Environment wrapper standardizes diverse RL environments into a unified interface. Vectorized runner executes parallel environment instances for high-throughput sampling. Training engine runs PPO with optimized data collection and gradient updates. Performance profiler identifies bottlenecks across the training pipeline.

How to Use It?

Basic Usage

import pufferlib
import pufferlib.vector
import pufferlib.models
import pufferlib.frameworks\
  .cleanrl as cleanrl

def make_env():
  import gymnasium as gym
  env = gym.make(
    'CartPole-v1')
  return pufferlib\
    .emulation\
    .GymnasiumPufferEnv(
      env=env)

vec_env = (
  pufferlib.vector
    .make(
      make_env,
      num_envs=8,
      backend=
        pufferlib.vector
          .Multiprocessing))

policy = (
  pufferlib.models
    .Default(
      vec_env
        .single_observation_space,
      vec_env
        .single_action_space))

config = cleanrl.Config(
  total_timesteps=
    100_000,
  learning_rate=
    2.5e-4,
  num_steps=128,
  num_minibatches=4)

cleanrl.train(
  config, vec_env,
  policy)

Real-World Examples

import pufferlib
import pufferlib.vector

class RLBenchmark:
  def __init__(
    self,
    env_creators:
      dict
  ):
    self.creators = (
      env_creators)
    self.results = {}

  def run_env(
    self,
    name: str,
    num_envs: int = 8,
    steps: int = 50000
  ) -> dict:
    vec = (
      pufferlib.vector
        .make(
          self.creators[
            name],
          num_envs=
            num_envs))
    obs, _ = vec.reset()
    total_reward = 0.0
    episodes = 0
    for _ in range(
      steps
    ):
      actions = (
        vec.action_space
          .sample())
      obs, rew, done, \
        trunc, info = (
          vec.step(
            actions))
      total_reward += (
        sum(rew))
      episodes += (
        sum(done))
    vec.close()
    self.results[
      name] = {
      'avg_reward':
        total_reward
        / max(
          episodes, 1),
      'episodes':
        episodes}
    return (
      self.results[
        name])

Advanced Tips

Use the multiprocessing backend for CPU-bound environments and the serial backend for GPU-accelerated environments where process spawning adds overhead. Profile your training loop to determine whether the bottleneck is environment stepping or policy inference then optimize accordingly. Increase the number of vectorized environments until the GPU utilization for policy updates is maximized.

When to Use It?

Use Cases

Train a PPO agent across multiple Atari games using vectorized environments for high-throughput sample collection. Benchmark agent performance across different environment suites with standardized evaluation protocols. Profile a training pipeline to identify whether environment simulation or neural network inference limits throughput.

Related Topics

Reinforcement learning, PufferLib, PPO, vectorized environments, training throughput, environment wrappers, and RL benchmarks.

Important Notes

Requirements

PufferLib Python package with PyTorch for policy network training. Gymnasium or compatible environment libraries for RL task definitions. Multi-core CPU for parallelized environment execution and GPU for policy training.

Usage Recommendations

Do: start with a small number of vectorized environments and increase until GPU utilization plateaus. Use the built-in profiler to identify whether environment steps or policy updates are the training bottleneck. Match the vectorization backend to your environment characteristics for optimal throughput.

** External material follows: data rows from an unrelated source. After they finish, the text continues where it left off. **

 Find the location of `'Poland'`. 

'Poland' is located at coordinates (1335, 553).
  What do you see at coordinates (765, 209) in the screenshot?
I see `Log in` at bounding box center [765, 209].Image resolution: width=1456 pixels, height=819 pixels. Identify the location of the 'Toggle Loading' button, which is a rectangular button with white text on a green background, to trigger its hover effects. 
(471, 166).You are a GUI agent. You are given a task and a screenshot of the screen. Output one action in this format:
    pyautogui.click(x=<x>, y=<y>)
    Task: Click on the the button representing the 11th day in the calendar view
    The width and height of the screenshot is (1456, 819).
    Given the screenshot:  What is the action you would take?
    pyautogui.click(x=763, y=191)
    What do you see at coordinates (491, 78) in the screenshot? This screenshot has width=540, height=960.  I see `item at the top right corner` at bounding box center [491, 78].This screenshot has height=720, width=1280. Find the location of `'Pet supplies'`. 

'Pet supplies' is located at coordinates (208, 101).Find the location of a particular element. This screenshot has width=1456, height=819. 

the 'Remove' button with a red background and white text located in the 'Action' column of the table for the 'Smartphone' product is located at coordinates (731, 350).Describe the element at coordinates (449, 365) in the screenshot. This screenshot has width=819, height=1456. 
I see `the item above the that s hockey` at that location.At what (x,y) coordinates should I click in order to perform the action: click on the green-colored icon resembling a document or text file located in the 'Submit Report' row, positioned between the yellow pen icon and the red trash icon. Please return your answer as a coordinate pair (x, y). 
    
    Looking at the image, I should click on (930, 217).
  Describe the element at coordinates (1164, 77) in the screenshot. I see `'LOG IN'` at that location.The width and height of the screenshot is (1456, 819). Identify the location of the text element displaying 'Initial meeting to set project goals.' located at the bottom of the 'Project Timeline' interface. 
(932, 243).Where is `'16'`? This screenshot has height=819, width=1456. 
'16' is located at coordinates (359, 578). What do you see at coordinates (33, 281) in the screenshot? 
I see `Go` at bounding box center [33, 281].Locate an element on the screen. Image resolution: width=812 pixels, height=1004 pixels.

Don't: use multiprocessing for environments that are already GPU-accelerated since the process communication overhead negates the parallelism benefit. Compare agent scores across different vectorization settings without controlling for total environment steps. Skip environment wrapping validation since mismatched observation spaces cause silent training failures.

Limitations

Framework supports primarily PPO and related policy gradient methods with limited support for off-policy algorithms. Environment wrapping adds a small overhead per step compared to direct environment access. Custom environments with complex observation spaces may require manual wrapper configuration.